Task to carry out:
Copy the following entries word for word, all of them, from first to last.

Dataset excerpts:
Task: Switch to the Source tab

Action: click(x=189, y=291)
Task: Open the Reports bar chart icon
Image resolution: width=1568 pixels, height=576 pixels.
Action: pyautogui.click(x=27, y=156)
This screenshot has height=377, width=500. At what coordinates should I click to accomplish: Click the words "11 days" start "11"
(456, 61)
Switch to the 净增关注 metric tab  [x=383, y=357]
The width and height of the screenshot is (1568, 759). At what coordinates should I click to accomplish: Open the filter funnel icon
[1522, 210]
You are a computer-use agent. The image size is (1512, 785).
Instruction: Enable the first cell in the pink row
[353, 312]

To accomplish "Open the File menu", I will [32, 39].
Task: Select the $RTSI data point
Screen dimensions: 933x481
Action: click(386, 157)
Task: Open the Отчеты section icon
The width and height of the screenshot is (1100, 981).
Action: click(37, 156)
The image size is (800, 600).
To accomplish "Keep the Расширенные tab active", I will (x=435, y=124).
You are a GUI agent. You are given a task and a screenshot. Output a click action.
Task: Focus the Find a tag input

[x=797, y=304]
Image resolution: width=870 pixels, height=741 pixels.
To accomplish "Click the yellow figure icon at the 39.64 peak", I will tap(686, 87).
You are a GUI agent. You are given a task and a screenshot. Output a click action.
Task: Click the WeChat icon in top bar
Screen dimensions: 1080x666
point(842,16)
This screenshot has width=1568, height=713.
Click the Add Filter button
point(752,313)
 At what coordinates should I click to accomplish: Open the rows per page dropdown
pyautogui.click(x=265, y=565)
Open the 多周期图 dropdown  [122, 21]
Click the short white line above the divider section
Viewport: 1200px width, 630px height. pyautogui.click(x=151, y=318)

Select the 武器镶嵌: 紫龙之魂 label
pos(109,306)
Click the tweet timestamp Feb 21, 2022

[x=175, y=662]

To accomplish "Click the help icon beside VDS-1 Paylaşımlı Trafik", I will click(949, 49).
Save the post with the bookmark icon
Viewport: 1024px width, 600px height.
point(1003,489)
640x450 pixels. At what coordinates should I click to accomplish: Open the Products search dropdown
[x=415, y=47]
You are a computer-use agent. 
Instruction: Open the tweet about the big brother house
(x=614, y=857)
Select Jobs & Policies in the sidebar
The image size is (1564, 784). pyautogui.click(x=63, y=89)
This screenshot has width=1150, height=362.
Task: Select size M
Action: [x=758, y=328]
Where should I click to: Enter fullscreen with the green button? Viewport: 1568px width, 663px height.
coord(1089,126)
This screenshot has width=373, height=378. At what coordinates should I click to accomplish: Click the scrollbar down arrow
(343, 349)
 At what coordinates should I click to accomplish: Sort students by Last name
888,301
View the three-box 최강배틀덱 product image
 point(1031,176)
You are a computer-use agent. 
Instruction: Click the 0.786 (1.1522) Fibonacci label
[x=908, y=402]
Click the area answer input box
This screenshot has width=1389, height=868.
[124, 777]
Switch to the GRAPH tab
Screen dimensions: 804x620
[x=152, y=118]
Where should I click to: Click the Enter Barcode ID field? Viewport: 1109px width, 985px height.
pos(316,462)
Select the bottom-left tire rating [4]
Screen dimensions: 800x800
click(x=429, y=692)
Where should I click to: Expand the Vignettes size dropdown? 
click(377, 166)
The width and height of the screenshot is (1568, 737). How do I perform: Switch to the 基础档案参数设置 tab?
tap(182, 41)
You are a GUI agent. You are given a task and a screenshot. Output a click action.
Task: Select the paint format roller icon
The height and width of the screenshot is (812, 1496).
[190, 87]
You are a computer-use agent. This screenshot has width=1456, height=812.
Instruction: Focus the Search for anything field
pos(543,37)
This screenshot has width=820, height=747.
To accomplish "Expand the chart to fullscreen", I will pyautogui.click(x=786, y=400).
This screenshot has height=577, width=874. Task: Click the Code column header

Solution:
Task: Switch to the Source tab

Action: click(x=189, y=291)
Task: Open the Reports bar chart icon
Image resolution: width=1568 pixels, height=576 pixels.
Action: pyautogui.click(x=27, y=156)
This screenshot has height=377, width=500. At what coordinates should I click to accomplish: Click the words "11 days" start "11"
(456, 61)
Switch to the 净增关注 metric tab  [x=383, y=357]
The width and height of the screenshot is (1568, 759). At what coordinates should I click to accomplish: Open the filter funnel icon
[1522, 210]
You are a computer-use agent. The image size is (1512, 785).
Instruction: Enable the first cell in the pink row
[353, 312]

To accomplish "Open the File menu", I will [32, 39].
Task: Select the $RTSI data point
Screen dimensions: 933x481
Action: click(386, 157)
Task: Open the Отчеты section icon
The width and height of the screenshot is (1100, 981).
Action: click(37, 156)
The image size is (800, 600).
To accomplish "Keep the Расширенные tab active", I will (x=435, y=124).
You are a GUI agent. You are given a task and a screenshot. Output a click action.
Task: Focus the Find a tag input

[x=797, y=304]
Image resolution: width=870 pixels, height=741 pixels.
To accomplish "Click the yellow figure icon at the 39.64 peak", I will tap(686, 87).
You are a GUI agent. You are given a task and a screenshot. Output a click action.
Task: Click the WeChat icon in top bar
Screen dimensions: 1080x666
point(842,16)
This screenshot has width=1568, height=713.
Click the Add Filter button
point(752,313)
 At what coordinates should I click to accomplish: Open the rows per page dropdown
pyautogui.click(x=265, y=565)
Open the 多周期图 dropdown  [122, 21]
Click the short white line above the divider section
Viewport: 1200px width, 630px height. pyautogui.click(x=151, y=318)

Select the 武器镶嵌: 紫龙之魂 label
pos(109,306)
Click the tweet timestamp Feb 21, 2022

[x=175, y=662]

To accomplish "Click the help icon beside VDS-1 Paylaşımlı Trafik", I will click(949, 49).
Save the post with the bookmark icon
Viewport: 1024px width, 600px height.
point(1003,489)
640x450 pixels. At what coordinates should I click to accomplish: Open the Products search dropdown
[x=415, y=47]
You are a computer-use agent. 
Instruction: Open the tweet about the big brother house
(x=614, y=857)
Select Jobs & Policies in the sidebar
The image size is (1564, 784). pyautogui.click(x=63, y=89)
This screenshot has width=1150, height=362.
Task: Select size M
Action: [x=758, y=328]
Where should I click to: Enter fullscreen with the green button? Viewport: 1568px width, 663px height.
coord(1089,126)
This screenshot has width=373, height=378. At what coordinates should I click to accomplish: Click the scrollbar down arrow
(343, 349)
 At what coordinates should I click to accomplish: Sort students by Last name
888,301
View the three-box 최강배틀덱 product image
 point(1031,176)
You are a computer-use agent. 
Instruction: Click the 0.786 (1.1522) Fibonacci label
[x=908, y=402]
Click the area answer input box
This screenshot has width=1389, height=868.
[124, 777]
Switch to the GRAPH tab
Screen dimensions: 804x620
[x=152, y=118]
Where should I click to: Click the Enter Barcode ID field? Viewport: 1109px width, 985px height.
pos(316,462)
Select the bottom-left tire rating [4]
Screen dimensions: 800x800
click(x=429, y=692)
Where should I click to: Expand the Vignettes size dropdown? 
click(377, 166)
The width and height of the screenshot is (1568, 737). How do I perform: Switch to the 基础档案参数设置 tab?
tap(182, 41)
You are a GUI agent. You are given a task and a screenshot. Output a click action.
Task: Select the paint format roller icon
The height and width of the screenshot is (812, 1496).
[190, 87]
You are a computer-use agent. This screenshot has width=1456, height=812.
Instruction: Focus the Search for anything field
pos(543,37)
This screenshot has width=820, height=747.
To accomplish "Expand the chart to fullscreen", I will pyautogui.click(x=786, y=400).
This screenshot has height=577, width=874. Task: Click the Code column header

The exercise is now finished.